The most moving moment of last night’s State of the Union address came before the address began. When U.S. Representative Gabrielle Giffords entered the House of Representatives chamber unannounced, a few in the crowd began to applaud. Others spotted her and joined the ovation. Soon the entire chamber was united in appreciation for her courage and perseverance. A veteran Washington reporter described the moment as one of the most moving he had ever witnessed.
A little more than a year ago, a college dropout named Jared Loughner opened fire on the congresswoman and the crowd gathered to meet her in Tucson, Arizona. Six people were killed, including a nine-year-old girl and a federal judge. Giffords was shot in the head, but is making a remarkable recovery. She will resign her office this week to focus on her therapy.
If the tragedy had never occurred, Rep. Giffords’ presence at last night’s address would likely have gone unnoticed by any but her most loyal constituents. She would not have received personal attention from President Obama, nor would she be the focus of this essay. Her courage may be the most enduring legacy of her political service. Her example will inspire victims of tragedy who would not otherwise know her name.

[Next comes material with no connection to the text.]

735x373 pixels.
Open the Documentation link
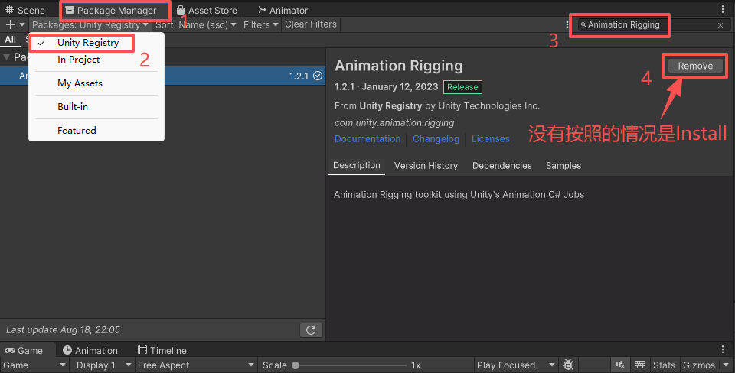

Walt Disney noted that some men make difficulties, while difficulties make some men. You never really know what you can do until you must. Pain reveals the truth about our character. C. S. Lewis was right: “Courage is not simply one of the virtues, but the form of every virtue at the testing point.” Winston Churchill added, “Success is not final, failure is not fatal; it is the courage to continue that counts.” Such courage is your most powerful witness to a skeptical culture.
Think of the pivotal figures of biblical history. What common theme unites them? One built an ark when it likely had never rained, enduring the scorn of the masses. Another stood before Pharaoh with nothing but a rod in his hand and faith in his heart. A shepherd faced a giant; prophets spoke God’s word at the peril of their lives; fishermen died for their Lord; the Son of God could have called ten thousand angels to his side but chose to suffer a horrific death for us.
Why do you need their courage today? The Lord who empowered and sustained them is ready to do the same for you. When David was captured by the Philistines, he prayed: “When I am afraid, I will trust in you. In God, whose word I praise, in God I trust; I will not be afraid. What can mortal man do to me?” (Psalm 56:3-4). Is God waiting for you to make his prayer your own?